According to recent data from a report by Microsoft, the United Arab Emirates (UAE) and Singapore now lead globally in monthly artificial intelligence (AI) tool adoption among working-age adults, with roughly 60 % participation in both nations. The report highlights that these smaller, highly digitised nations have outpaced giants like the United States and the People’s Republic of China despite the latter’s dominance in AI research and infrastructure. This suggests that strong infrastructure, policy coordination and workforce readiness may matter more than sheer size in driving AI diffusion. Meanwhile, large portions of the world remain far behind, underscoring a growing global digital divide in AI access and usage.
Sources: Semafor, Middle East AI News
Key Takeaways
– The UAE and Singapore have achieved approximately 60 % monthly AI tool usage among their working-age populations, significantly ahead of many larger economies.
– The United States and China, despite their vast research and infrastructure advantages, are trailing in terms of actual workforce integration of AI tools.
– A major global divide remains: many low-income and emerging-market countries continue to have single-digit or very low double-digit AI adoption rates, driven by infrastructure, connectivity, and workforce-readiness gaps.
In-Depth
The rapid diffusion of artificial intelligence (AI) tools is one of the most significant technological shifts of our time—but what’s striking is who is leading the charge, and who’s being left behind. The December 2025 data from Microsoft’s “AI Diffusion Report” reveal that the United Arab Emirates (UAE) and Singapore are now topping global monthly-use charts among working-age populations, with adoption rates around 60 per cent. While the United States and China remain central to AI research and development, they are lagging in terms of widespread day-to-day usage within their workforces.

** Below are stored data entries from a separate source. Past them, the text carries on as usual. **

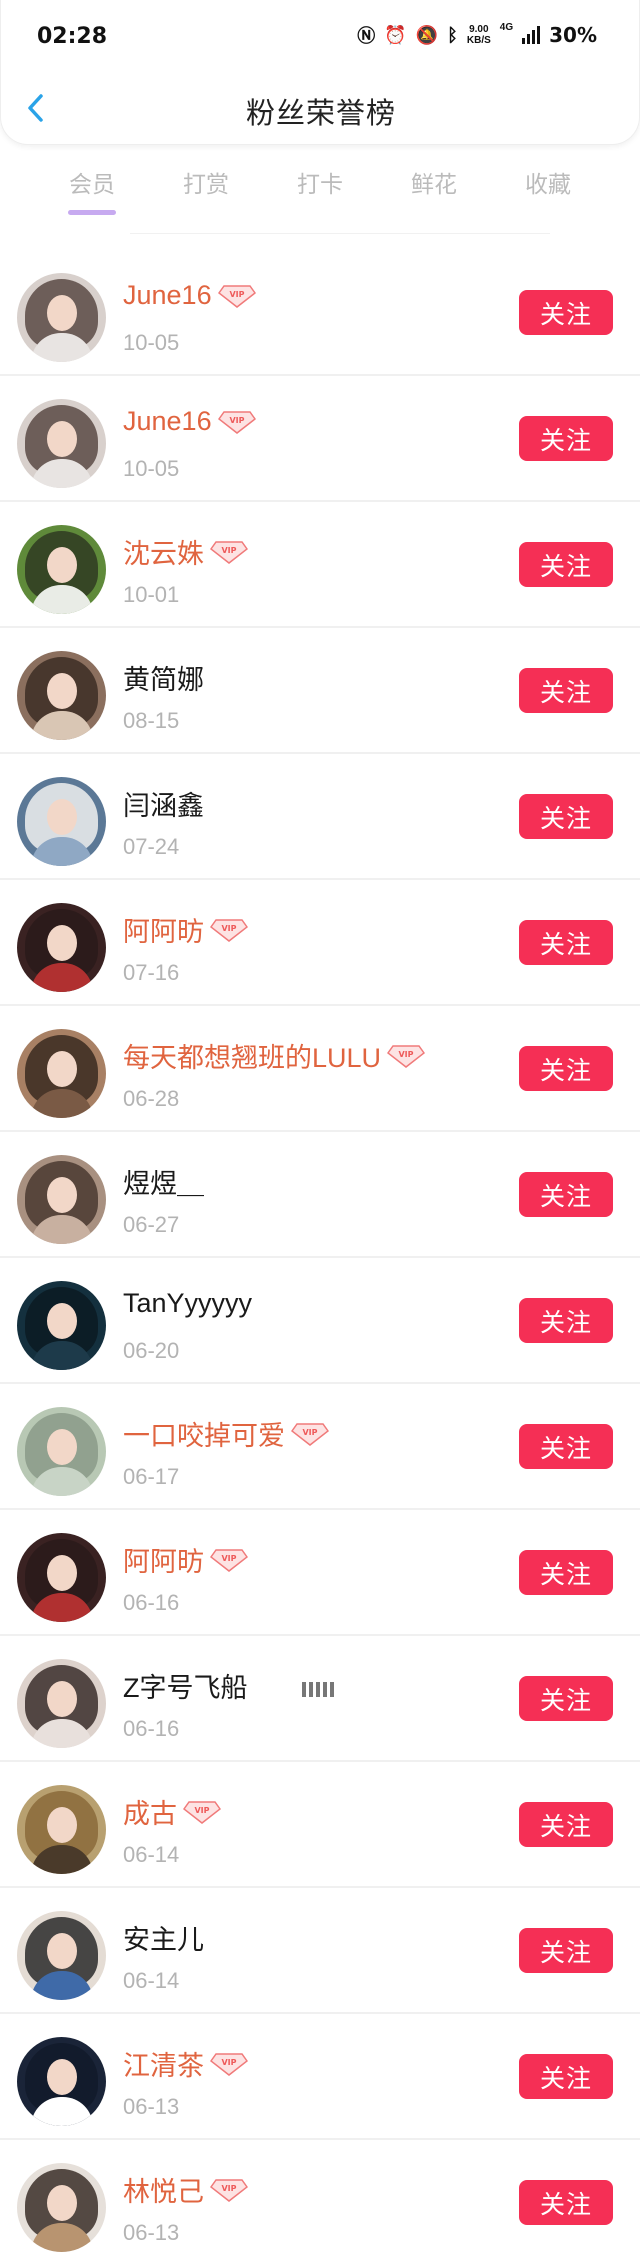 This screenshot has height=2263, width=640. I want to click on net-speed-value: 9.00, so click(479, 30).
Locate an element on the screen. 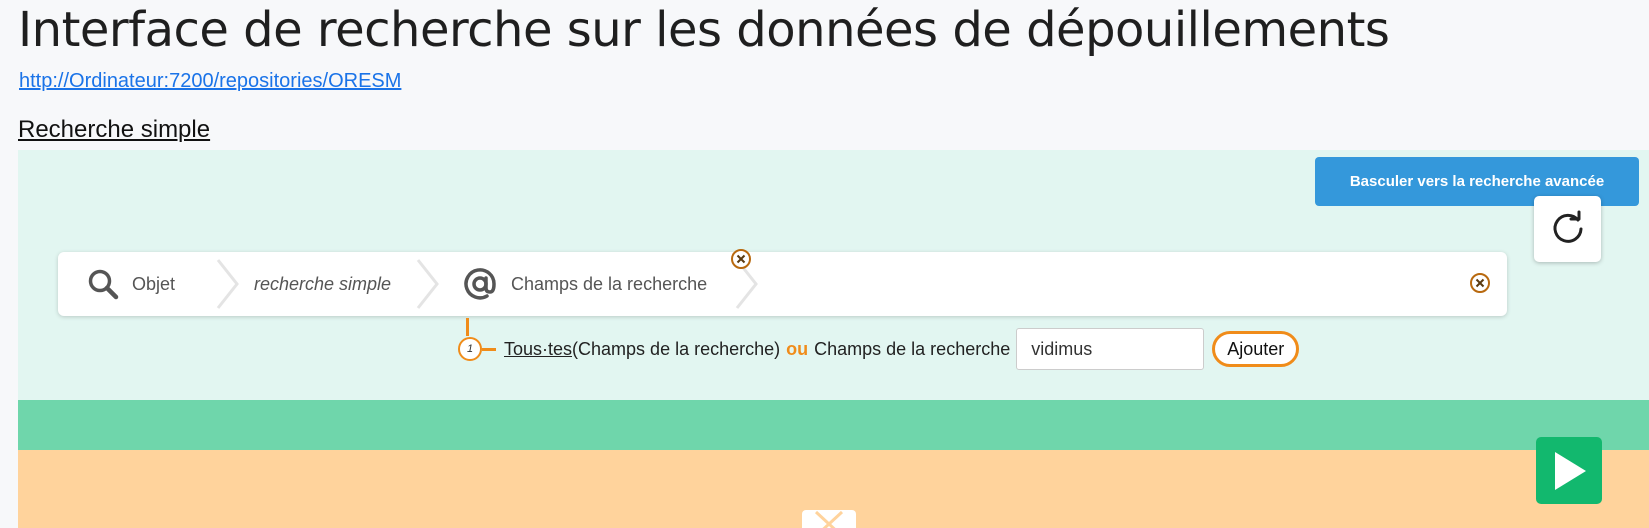  run-search-button is located at coordinates (1569, 470).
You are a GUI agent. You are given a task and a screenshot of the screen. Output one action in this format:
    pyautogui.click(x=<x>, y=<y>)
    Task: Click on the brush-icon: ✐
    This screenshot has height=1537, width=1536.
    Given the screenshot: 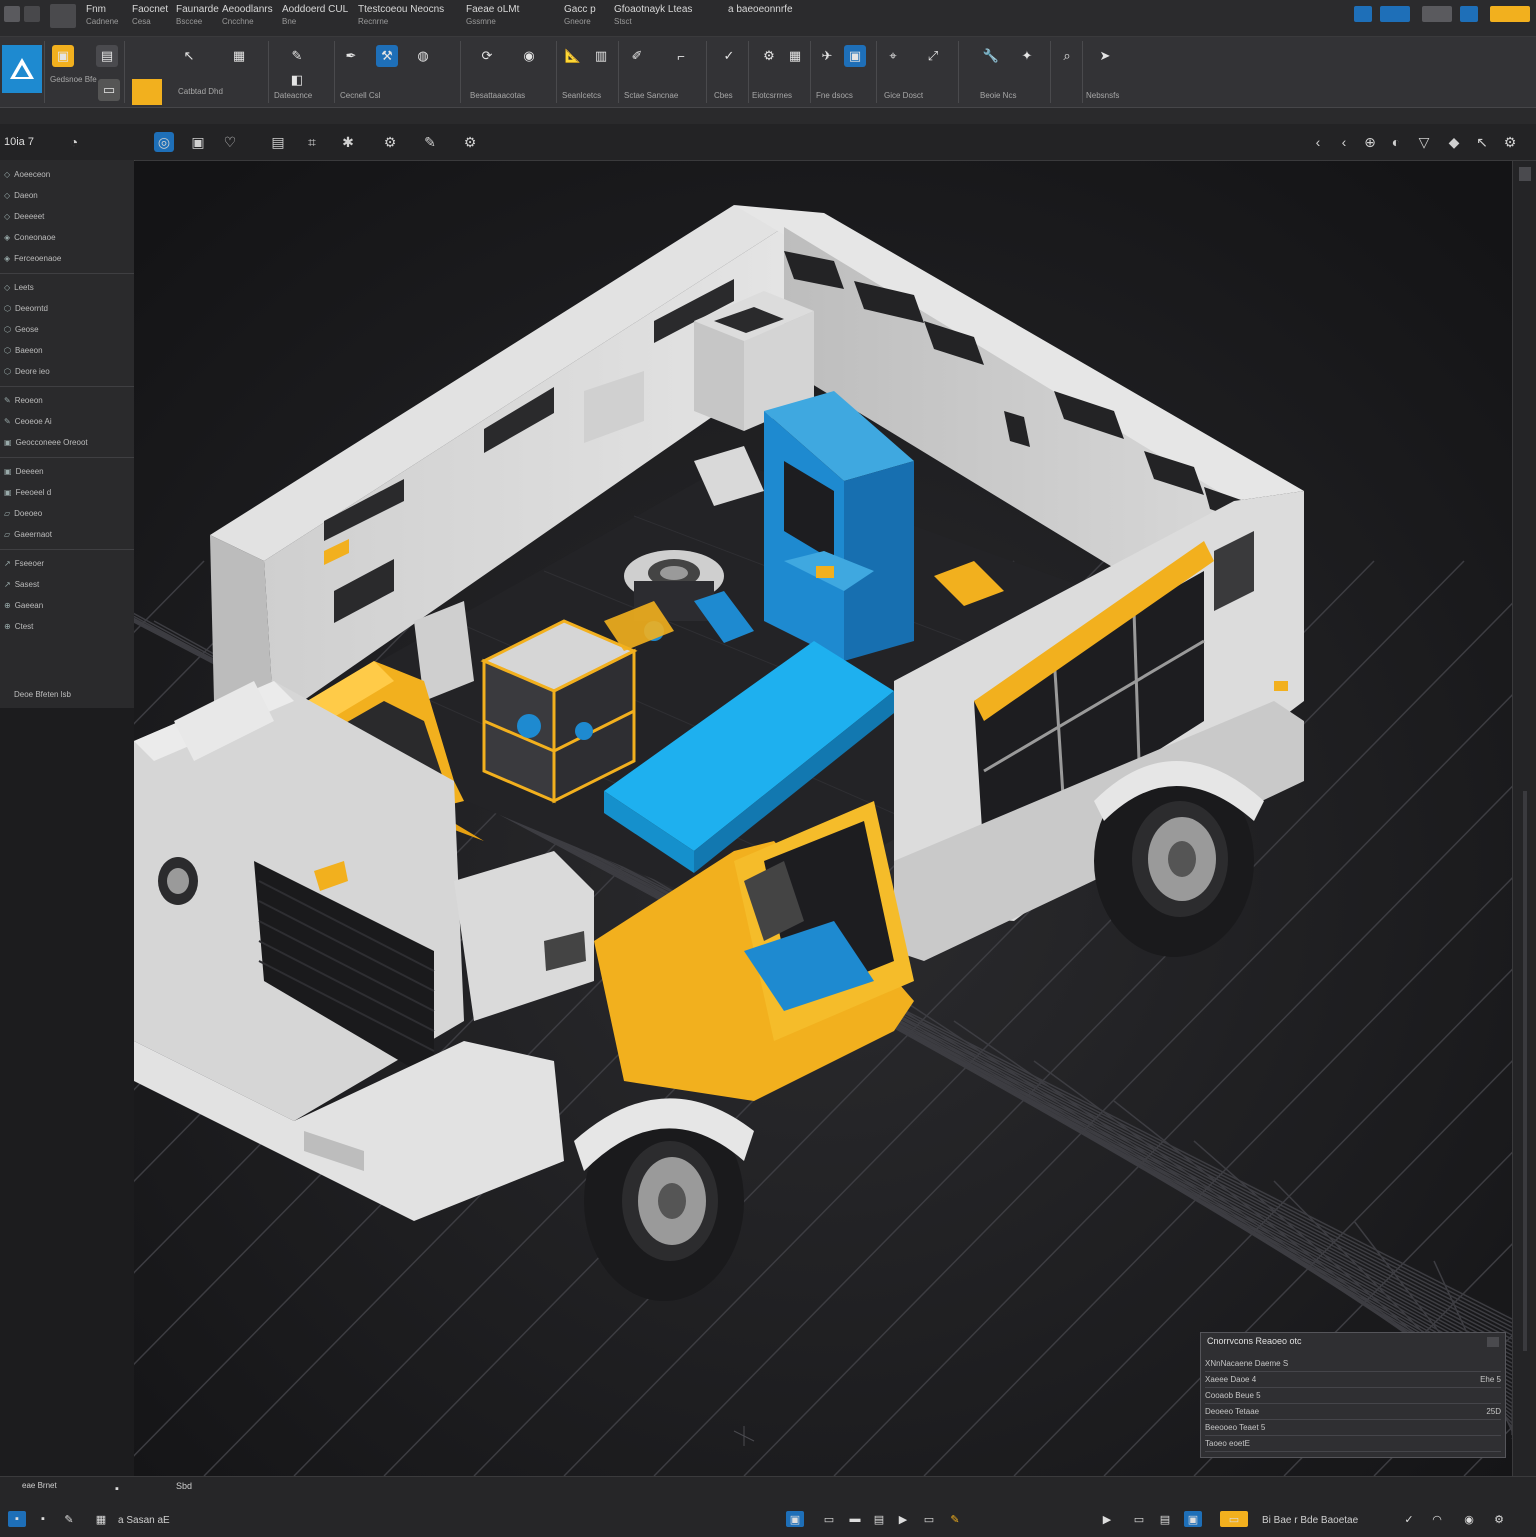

It’s easy to assume that larger countries with deep research ecosystems would dominate AI usage, yet the data tell a different story. Smaller states like the UAE and Singapore appear to have an edge thanks to coordinated national strategies, high-quality digital infrastructure, a digitised workforce, and proactive public policy. For example, the UAE launched its UAE Strategy for Artificial Intelligence in 2017, aiming to integrate AI into sectors such as healthcare, transport, education, and government services. Meanwhile Singapore has consistently prioritised digital-skills development, data-governance frameworks, and public-private partnerships in AI. This suggests that scale is not everything; readiness and policy coherence can make a big difference.
By contrast, larger countries face more heterogeneity—geographic, economic, educational—that slow adoption. The U.S. may lead in AI innovation and model-development, but integrating those tools into broadly used workflows remains uneven. China likewise has major competency in building large language models and infrastructure, yet achieving uniform workforce usage is a distinct challenge.
Another crucial dimension is the global digital divide. Even as AI spreads faster than the internet or mobile phones did in previous decades, many regions—especially in Sub-Saharan Africa, parts of South Asia, and Latin America—are still far behind. Microsoft’s report suggests that in some countries the working-age population using AI monthly remains under 10 per cent. Key bottlenecks include unreliable electricity, weak internet connectivity, lack of digital literacy, and underserved language support for AI systems. This gap matters not just for technology adoption, but for economic productivity, workforce competitiveness, and national competitiveness in the coming AI-centric era.
For media, policy makers, and business strategy alike, the takeaway is clear: having the research and infrastructure is necessary but not sufficient. Equipping a workforce with accessible AI tools, digital education, and integrated workflows is what drives mass adoption and moves a country into leadership. The UAE and Singapore demonstrate a model: build the ecosystem, invest in readiness, and roll out usage at scale. For larger economies, the challenge is less about inventing new models and more about deploying what exists effectively across diverse, distributed populations.
From a conservative perspective, this data underscores the importance of enabling frameworks (private-sector collaboration, streamlined regulation, workforce upskilling) rather than heavy-handed state mandates. It suggests that liberalised, competitive markets that embrace practical deployment of AI tools—rather than protracted central planning—may accelerate adoption. It also reminds us that infrastructure investment, digital education and regulatory clarity are long-term foundations of innovation, not just big models or flashy research breakthroughs.
As AI continues to evolve, nations that focus on end-user adoption and workforce integration—rather than just frontier model development—may enjoy disproportionate economic and productivity gains. Recognising where you are in that cycle matters: for governments, business leaders, and media commentators alike.